The point is that I’m not playing games with this (or any other) tenant. If there are legitimate maintenance issues, I will gladly fix them. I will not fix damage caused by the tenant or her terrorist children.


Thanks for the input, guys. I think our situation is very similar to Frank’s, but we are getting these problems in the higher priced units - not the cheaper ones (well keep in mind we don’t buy units that we charge more than $1000 a month for - that’s not our marketplace).

With our < $700 a month units (normally units in 4 plexes), we don’t get these problems. Those tenants seem to be used to dealing with minor issues themselves. We typically deal with building issues such as plumbing, roof, etc. there most of the time.

We also have > $800 a month condos that are part of HOAs. Those are the units that these tenants feel they can abuse the maintenance. We’re not talking brand new, hotel style accomodation here. These are just nice condos in decent complexes. But because of the HOA fees, we make less money on these units, but they tend to appreciate a little better.

With that said, its tenants that think that they are Paris Hilton or something in the higher priced rental complexes that cause the issue. This particular unit was completely re-painted, carpeted, and everything new when this tenant moved in. But they have been so damn petty with things that just are out of line. I’ve checked our lease, statutes, etc. and she is operating within the letter of the law here. But not in the spirit. Yes, landlords are responsible for maintenance. We’ve never shirked that responsibility. Our problem is that we are TOO responsive, which seems to have sent a clear message to these tenants that we will be at their beck and call. That’s what I’m pissed about. Pure abuse of a privilege.

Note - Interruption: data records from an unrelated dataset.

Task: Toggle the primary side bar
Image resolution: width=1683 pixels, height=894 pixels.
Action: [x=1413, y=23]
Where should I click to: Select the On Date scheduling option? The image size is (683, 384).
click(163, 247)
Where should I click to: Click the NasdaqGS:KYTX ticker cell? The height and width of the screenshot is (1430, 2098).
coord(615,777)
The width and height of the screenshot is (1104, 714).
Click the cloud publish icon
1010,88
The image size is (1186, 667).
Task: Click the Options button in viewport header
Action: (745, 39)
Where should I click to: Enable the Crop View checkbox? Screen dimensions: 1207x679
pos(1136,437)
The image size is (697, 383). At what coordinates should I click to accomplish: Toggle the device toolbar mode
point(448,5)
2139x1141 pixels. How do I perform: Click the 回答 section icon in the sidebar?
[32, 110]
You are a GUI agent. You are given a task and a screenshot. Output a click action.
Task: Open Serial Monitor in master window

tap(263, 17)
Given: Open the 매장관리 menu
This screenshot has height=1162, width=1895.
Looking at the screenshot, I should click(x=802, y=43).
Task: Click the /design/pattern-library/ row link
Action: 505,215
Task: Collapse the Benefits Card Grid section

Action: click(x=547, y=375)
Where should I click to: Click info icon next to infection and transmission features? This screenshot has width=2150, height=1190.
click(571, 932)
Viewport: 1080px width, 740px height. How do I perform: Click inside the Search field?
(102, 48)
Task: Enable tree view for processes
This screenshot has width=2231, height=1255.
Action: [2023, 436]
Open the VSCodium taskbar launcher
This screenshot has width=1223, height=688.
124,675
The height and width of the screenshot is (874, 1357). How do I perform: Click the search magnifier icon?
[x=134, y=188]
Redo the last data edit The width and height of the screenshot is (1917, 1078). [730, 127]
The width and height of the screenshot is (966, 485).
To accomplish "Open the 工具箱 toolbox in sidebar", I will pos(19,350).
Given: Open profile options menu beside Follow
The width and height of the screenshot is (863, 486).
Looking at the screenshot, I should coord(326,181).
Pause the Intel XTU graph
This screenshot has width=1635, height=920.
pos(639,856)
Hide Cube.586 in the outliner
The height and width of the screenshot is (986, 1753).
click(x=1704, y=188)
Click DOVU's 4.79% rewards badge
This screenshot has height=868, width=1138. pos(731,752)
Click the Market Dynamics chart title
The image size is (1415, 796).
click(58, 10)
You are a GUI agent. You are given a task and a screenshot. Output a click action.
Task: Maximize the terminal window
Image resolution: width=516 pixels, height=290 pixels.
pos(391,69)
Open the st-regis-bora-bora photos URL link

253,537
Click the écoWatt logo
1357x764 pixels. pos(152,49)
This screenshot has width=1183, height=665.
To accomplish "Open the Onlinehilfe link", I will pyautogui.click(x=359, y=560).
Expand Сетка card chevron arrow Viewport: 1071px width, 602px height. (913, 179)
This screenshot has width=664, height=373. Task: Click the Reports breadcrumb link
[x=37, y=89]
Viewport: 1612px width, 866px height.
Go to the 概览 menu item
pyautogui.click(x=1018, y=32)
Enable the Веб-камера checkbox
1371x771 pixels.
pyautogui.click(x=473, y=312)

Despite legal issues, I think Frank is absolutely right here. Minor issues should be the responsibility of the tenant. Unfortunately in this case the tenant is female, not ‘handy’ with small fix jobs, and picky as hell. My maintenance guy said that at least she should be as picky with paying the rent on time. Thank god this is only a 6 month lease, but if this continues I have to send a clear message to them that if they continue to cost us money for minor maintenance issues like this, we won’t be renewing the lease with them. That might get the message across.


Quick question about the towel bar that came off…Was it screwed into studs, or with mollies?..If it was put in with mollies, it’s expected to come loose over time…If it’s screwed into studs, it’s obviously a tenant problem to deal with…

 I don't care if the thing was put up with scotch tape...  I've had tenants like this and it sucks.